**EXERCISE DETAILS:**
Transcribe exactly the line containing "Click the 添加产品" and every line after it, through the end of the records below.

::: TASK INPUT :::

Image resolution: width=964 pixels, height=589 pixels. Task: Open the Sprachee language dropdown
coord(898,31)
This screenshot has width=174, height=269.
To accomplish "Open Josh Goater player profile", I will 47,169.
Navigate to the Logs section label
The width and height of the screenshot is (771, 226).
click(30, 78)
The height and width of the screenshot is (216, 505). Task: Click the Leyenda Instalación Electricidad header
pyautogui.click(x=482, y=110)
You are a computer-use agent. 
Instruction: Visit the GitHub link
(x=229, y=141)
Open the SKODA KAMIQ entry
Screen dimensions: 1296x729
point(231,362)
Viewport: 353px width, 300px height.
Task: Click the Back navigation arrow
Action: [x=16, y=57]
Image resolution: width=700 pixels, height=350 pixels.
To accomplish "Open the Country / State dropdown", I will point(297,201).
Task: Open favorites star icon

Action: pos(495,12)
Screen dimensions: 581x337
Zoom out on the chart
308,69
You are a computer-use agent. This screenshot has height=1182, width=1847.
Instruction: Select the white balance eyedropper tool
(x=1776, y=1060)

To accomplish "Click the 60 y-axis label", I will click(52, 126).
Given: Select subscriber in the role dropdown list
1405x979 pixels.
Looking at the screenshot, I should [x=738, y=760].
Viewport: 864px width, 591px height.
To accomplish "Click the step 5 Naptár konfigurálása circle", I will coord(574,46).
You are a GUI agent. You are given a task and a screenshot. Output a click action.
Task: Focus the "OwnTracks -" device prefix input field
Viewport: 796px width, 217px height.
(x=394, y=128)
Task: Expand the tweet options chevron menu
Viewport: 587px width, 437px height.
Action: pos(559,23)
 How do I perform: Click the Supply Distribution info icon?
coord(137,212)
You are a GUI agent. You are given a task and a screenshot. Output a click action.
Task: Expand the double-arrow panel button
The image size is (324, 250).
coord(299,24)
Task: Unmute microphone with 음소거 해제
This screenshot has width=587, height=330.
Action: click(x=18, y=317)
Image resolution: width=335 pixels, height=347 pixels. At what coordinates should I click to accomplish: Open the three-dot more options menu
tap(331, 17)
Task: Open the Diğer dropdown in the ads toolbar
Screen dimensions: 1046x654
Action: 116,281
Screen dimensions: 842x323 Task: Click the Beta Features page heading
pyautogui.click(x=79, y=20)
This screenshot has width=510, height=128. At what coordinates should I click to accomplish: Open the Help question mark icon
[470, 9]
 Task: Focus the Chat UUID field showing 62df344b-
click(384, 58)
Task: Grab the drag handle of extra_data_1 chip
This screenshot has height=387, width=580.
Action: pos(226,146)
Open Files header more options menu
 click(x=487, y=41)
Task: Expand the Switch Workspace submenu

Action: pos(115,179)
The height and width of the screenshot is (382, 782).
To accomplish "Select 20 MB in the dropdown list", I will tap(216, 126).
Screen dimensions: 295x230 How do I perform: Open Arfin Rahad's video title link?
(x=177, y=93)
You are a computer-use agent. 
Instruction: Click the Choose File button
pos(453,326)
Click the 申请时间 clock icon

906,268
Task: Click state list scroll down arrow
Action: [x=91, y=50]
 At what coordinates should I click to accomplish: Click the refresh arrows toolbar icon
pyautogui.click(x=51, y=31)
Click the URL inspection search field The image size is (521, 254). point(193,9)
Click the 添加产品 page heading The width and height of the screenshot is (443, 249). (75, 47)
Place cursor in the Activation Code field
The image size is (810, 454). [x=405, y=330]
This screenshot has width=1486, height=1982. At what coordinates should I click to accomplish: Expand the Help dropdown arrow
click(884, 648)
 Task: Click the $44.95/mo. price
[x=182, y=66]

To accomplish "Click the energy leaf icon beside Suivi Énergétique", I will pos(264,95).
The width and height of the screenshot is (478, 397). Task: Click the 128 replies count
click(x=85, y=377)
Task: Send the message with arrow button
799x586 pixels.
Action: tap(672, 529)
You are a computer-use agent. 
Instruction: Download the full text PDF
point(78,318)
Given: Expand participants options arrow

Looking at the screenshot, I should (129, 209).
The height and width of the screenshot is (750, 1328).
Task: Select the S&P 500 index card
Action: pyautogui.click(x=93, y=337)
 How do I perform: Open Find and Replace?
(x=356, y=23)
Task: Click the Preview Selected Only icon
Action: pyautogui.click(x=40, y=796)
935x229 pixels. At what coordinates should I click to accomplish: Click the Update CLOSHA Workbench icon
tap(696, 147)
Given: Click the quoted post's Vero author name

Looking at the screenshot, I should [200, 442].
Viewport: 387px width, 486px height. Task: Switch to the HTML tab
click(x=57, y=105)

:::

**EXERCISE RESULT:**
Click the 添加产品 page heading The width and height of the screenshot is (443, 249). (75, 47)
Place cursor in the Activation Code field
The image size is (810, 454). [x=405, y=330]
This screenshot has width=1486, height=1982. At what coordinates should I click to accomplish: Expand the Help dropdown arrow
click(884, 648)
 Task: Click the $44.95/mo. price
[x=182, y=66]

To accomplish "Click the energy leaf icon beside Suivi Énergétique", I will pos(264,95).
The width and height of the screenshot is (478, 397). Task: Click the 128 replies count
click(x=85, y=377)
Task: Send the message with arrow button
799x586 pixels.
Action: tap(672, 529)
You are a computer-use agent. 
Instruction: Download the full text PDF
point(78,318)
Given: Expand participants options arrow

Looking at the screenshot, I should (129, 209).
The height and width of the screenshot is (750, 1328).
Task: Select the S&P 500 index card
Action: pyautogui.click(x=93, y=337)
 How do I perform: Open Find and Replace?
(x=356, y=23)
Task: Click the Preview Selected Only icon
Action: pyautogui.click(x=40, y=796)
935x229 pixels. At what coordinates should I click to accomplish: Click the Update CLOSHA Workbench icon
tap(696, 147)
Given: Click the quoted post's Vero author name

Looking at the screenshot, I should [200, 442].
Viewport: 387px width, 486px height. Task: Switch to the HTML tab
click(x=57, y=105)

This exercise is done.